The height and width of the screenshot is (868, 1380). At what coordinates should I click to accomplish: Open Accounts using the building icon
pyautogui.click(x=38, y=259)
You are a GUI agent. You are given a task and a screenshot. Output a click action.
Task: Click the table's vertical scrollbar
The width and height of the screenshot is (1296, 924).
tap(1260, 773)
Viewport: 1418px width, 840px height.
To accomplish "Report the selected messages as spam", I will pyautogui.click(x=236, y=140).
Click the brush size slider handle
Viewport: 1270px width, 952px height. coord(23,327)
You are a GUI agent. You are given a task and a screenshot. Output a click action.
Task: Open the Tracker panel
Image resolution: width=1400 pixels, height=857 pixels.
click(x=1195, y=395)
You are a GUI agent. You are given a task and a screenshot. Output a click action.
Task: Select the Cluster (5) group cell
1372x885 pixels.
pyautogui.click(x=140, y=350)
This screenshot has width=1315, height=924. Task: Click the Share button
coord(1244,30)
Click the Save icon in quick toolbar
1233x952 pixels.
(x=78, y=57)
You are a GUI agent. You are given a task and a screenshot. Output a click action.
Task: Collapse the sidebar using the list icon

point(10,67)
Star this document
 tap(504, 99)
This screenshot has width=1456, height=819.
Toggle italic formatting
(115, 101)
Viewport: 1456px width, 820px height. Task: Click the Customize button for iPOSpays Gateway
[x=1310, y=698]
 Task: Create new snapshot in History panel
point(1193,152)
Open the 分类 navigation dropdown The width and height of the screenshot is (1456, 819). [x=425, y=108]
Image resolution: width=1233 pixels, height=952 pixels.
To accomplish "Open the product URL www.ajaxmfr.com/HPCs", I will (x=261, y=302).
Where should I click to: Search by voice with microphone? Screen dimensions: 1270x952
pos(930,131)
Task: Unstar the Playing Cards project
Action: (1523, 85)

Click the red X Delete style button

::::::::::

## Goal of the exercise
Retyping the data above exactly and in full is the task.

## Output for this exercise
The height and width of the screenshot is (868, 1380). At what coordinates should I click to accomplish: Open Accounts using the building icon
pyautogui.click(x=38, y=259)
You are a GUI agent. You are given a task and a screenshot. Output a click action.
Task: Click the table's vertical scrollbar
The width and height of the screenshot is (1296, 924).
tap(1260, 773)
Viewport: 1418px width, 840px height.
To accomplish "Report the selected messages as spam", I will pyautogui.click(x=236, y=140).
Click the brush size slider handle
Viewport: 1270px width, 952px height. coord(23,327)
You are a GUI agent. You are given a task and a screenshot. Output a click action.
Task: Open the Tracker panel
Image resolution: width=1400 pixels, height=857 pixels.
click(x=1195, y=395)
You are a GUI agent. You are given a task and a screenshot. Output a click action.
Task: Select the Cluster (5) group cell
1372x885 pixels.
pyautogui.click(x=140, y=350)
This screenshot has width=1315, height=924. Task: Click the Share button
coord(1244,30)
Click the Save icon in quick toolbar
1233x952 pixels.
(x=78, y=57)
You are a GUI agent. You are given a task and a screenshot. Output a click action.
Task: Collapse the sidebar using the list icon

point(10,67)
Star this document
 tap(504, 99)
This screenshot has width=1456, height=819.
Toggle italic formatting
(115, 101)
Viewport: 1456px width, 820px height. Task: Click the Customize button for iPOSpays Gateway
[x=1310, y=698]
 Task: Create new snapshot in History panel
point(1193,152)
Open the 分类 navigation dropdown The width and height of the screenshot is (1456, 819). [x=425, y=108]
Image resolution: width=1233 pixels, height=952 pixels.
To accomplish "Open the product URL www.ajaxmfr.com/HPCs", I will (x=261, y=302).
Where should I click to: Search by voice with microphone? Screen dimensions: 1270x952
pos(930,131)
Task: Unstar the Playing Cards project
Action: (1523, 85)

Click the red X Delete style button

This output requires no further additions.